Reading sponsored by a gift from Florence Newman Trefethen ’43 and the Marianne Moore Fund for the Study of Poetry.
Marie Ponsot
Thursday | April 5, 2008 | 7:30 p.m. | Ely Room, Wyndham
Marie Ponsot’s books of poems include True Minds, Admit Impediment, The Green Dark, The Bird Catcher (recipient of the 1998 National Book Critics Circle Award) and Springing: New and Selected Poems. A native New Yorker, she has taught in graduate writing programs at Queens College/CUNY, Columbia University and the New School. She received the Poetry Society of America’s Frost Medal in 2005.
Reading sponsored by a gift from Florence Newman Trefethen ’43 and the Marianne Moore Fund for the Study of Poetry.
Yusef Komunyakaa
Thursday | April 19, 2008 | 7:30 p.m. | Ely Room, Wyndham
Among Yusef Komunyakaa’s 11 books of poems are Taboo: The Wishbone Trilogy, Part One; Talking Dirty to the Gods; Thieves of Paradise; Neon Vernacular: New and Selected Poems (recipient of the Pulitzer Prize for Poetry and the Kingsley Tufts Poetry Award); and Dien Cai Dau.

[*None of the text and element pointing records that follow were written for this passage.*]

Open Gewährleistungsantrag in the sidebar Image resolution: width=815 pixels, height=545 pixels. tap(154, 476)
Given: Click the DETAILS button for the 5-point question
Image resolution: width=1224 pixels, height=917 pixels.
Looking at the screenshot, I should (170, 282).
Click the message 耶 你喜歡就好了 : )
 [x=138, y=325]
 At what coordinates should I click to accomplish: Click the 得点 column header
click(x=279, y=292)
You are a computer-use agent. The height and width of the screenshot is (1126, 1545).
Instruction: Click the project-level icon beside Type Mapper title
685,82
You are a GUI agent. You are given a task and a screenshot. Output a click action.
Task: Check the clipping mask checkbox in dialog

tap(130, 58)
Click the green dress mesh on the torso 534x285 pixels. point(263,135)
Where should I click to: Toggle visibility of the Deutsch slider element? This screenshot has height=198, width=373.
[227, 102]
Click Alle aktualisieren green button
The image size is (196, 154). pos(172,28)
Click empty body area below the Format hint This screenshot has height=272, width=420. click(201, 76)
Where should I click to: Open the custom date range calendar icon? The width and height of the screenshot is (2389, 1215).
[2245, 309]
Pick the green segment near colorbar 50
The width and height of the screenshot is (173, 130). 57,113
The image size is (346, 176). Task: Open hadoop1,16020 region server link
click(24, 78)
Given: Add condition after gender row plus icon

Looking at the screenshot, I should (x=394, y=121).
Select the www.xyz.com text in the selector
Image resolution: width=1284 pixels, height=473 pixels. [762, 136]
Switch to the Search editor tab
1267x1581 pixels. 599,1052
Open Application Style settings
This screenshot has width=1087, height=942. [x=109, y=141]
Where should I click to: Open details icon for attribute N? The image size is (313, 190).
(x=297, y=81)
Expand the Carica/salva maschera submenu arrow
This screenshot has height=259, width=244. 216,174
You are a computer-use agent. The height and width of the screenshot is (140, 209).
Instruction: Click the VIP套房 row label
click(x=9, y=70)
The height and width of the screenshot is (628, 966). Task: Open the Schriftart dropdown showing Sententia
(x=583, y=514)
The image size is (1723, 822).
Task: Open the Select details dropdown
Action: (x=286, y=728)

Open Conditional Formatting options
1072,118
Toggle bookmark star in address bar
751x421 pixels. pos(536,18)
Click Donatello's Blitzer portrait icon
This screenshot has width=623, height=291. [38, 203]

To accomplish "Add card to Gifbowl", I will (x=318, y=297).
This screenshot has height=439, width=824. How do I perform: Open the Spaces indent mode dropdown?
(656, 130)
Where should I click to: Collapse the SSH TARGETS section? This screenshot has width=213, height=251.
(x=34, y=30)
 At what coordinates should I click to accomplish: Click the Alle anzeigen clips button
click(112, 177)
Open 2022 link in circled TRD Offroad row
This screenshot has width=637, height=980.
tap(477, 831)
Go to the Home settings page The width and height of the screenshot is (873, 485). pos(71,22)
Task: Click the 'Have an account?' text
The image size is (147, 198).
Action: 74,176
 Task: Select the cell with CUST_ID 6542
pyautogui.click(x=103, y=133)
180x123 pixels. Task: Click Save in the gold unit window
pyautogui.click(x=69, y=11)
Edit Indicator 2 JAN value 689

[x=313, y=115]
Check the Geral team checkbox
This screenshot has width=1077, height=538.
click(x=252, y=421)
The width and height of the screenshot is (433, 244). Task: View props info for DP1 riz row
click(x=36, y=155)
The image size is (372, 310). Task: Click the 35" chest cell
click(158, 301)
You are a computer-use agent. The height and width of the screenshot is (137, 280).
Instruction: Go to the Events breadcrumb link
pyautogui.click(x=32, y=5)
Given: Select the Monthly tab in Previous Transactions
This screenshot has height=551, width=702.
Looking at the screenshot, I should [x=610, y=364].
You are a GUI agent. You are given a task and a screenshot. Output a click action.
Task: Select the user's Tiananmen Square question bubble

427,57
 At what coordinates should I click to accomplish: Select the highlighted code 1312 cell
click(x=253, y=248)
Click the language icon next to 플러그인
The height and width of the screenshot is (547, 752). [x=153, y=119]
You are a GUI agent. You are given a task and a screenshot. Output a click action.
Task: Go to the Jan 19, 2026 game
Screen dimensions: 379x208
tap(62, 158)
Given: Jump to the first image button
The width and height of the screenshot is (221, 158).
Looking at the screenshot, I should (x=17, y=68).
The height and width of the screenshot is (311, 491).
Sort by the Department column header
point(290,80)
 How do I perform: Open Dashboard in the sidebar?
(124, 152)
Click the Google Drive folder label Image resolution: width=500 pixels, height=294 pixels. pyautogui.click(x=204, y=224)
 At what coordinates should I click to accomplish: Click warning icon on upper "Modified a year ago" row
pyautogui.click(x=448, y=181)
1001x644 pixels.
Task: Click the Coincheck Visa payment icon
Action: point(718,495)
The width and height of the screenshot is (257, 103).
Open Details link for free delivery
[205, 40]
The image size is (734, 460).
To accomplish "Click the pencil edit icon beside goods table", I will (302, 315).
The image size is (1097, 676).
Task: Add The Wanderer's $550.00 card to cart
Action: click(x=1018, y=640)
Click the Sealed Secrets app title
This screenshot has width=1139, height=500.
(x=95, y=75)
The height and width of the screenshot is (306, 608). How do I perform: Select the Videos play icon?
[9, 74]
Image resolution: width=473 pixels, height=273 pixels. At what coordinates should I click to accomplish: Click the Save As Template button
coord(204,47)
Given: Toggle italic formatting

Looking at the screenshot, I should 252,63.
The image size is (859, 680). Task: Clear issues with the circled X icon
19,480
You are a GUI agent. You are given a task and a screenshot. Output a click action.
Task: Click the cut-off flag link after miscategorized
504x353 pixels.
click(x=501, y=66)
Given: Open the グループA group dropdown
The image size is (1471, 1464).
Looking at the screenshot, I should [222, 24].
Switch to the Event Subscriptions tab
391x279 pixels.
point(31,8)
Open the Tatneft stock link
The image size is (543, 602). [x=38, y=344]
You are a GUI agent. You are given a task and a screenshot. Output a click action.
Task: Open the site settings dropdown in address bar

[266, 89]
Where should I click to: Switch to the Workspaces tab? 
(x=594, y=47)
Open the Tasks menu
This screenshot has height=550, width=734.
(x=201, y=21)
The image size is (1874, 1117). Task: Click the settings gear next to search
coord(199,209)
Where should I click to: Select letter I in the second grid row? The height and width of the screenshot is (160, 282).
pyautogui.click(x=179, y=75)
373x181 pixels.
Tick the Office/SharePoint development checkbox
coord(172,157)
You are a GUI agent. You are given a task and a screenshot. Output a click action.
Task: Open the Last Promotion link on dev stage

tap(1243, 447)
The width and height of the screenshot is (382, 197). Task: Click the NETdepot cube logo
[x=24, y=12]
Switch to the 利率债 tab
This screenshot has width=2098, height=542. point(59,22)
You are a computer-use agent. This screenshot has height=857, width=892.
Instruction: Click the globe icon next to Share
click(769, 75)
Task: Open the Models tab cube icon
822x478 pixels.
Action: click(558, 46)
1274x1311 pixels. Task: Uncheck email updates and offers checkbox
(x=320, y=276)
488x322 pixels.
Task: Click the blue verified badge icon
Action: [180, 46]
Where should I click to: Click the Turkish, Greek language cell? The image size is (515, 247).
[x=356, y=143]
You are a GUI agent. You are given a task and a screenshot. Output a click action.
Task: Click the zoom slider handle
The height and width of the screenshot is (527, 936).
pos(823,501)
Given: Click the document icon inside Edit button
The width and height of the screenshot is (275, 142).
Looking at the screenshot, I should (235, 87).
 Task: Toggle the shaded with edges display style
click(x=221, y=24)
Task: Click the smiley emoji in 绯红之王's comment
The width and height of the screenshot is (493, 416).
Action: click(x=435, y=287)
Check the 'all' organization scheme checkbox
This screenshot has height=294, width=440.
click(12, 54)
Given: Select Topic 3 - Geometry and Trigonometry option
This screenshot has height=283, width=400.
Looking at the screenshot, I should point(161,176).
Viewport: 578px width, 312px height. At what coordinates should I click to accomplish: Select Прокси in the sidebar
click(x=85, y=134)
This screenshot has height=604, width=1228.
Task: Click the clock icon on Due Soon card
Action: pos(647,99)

His prose has been collected and published as Blue Notes: Essays, Interviews and Commentaries. Komunyakaa has also received the Shelley Memorial Award and the Ruth Lilly Poetry Prize. He teaches at Princeton University.
Reading sponsored by a gift from Florence Newman Trefethen ’43 and the Marianne Moore Fund for the Study of Poetry.